• [EXTRACT]:
International Wrestling Enterprise (国際プロレス興行;, Kokusai Puroresu Kogyō) was a professional wrestling promotion in Japan from 1966 to 1981. Founded by Isao Yoshihara, it was affiliated with the American Wrestling Association in the United States and also had tie-ins with promotions in Canada and Europe. In 1972, it became the first Japanese promotion to bring European wrestler André the Giant to the country. The promotion cooperated with All Japan Pro Wrestling and later, New Japan Pro-Wrestling; the three promotions later came together for an interpromotional event, organized by Tokyo Sports, held at Budokan Hall on August 26, 1979.

When IWE closed its doors in 1981, Inoue, Hara, Tsurumi, and Fuyuki joined All Japan Pro Wrestling, while Kimura, Hamaguchi and Teranishi joined New Japan Pro-Wrestling as a stable that formed the first "invasion" angle in history, later copied by the Japanese UWF, Japan Pro-Wrestling, and the nWo in WCW in America. The promotion is also credited for making Rusher Kimura a major star in Japanese Puroresu and holding Japan's first steel cage match. Isao Yoshihara eventually became a booker in New Japan, until his death in 1985.

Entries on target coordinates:
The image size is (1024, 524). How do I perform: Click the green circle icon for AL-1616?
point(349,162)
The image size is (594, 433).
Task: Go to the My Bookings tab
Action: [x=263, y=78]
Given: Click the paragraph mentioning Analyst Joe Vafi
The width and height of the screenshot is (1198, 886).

* * *

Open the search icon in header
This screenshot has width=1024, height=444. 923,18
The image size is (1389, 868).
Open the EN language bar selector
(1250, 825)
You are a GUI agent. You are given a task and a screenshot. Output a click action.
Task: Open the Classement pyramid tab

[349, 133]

• [PROBLEM TO WORK ON]:
Reproduce word for word everything in the International Wrestling Enterprise passage from "When IWE closed" down to "death in 1985.". These entries come from a separate source.

• [ANSWER FOR THE TASK]:
When IWE closed its doors in 1981, Inoue, Hara, Tsurumi, and Fuyuki joined All Japan Pro Wrestling, while Kimura, Hamaguchi and Teranishi joined New Japan Pro-Wrestling as a stable that formed the first "invasion" angle in history, later copied by the Japanese UWF, Japan Pro-Wrestling, and the nWo in WCW in America. The promotion is also credited for making Rusher Kimura a major star in Japanese Puroresu and holding Japan's first steel cage match. Isao Yoshihara eventually became a booker in New Japan, until his death in 1985.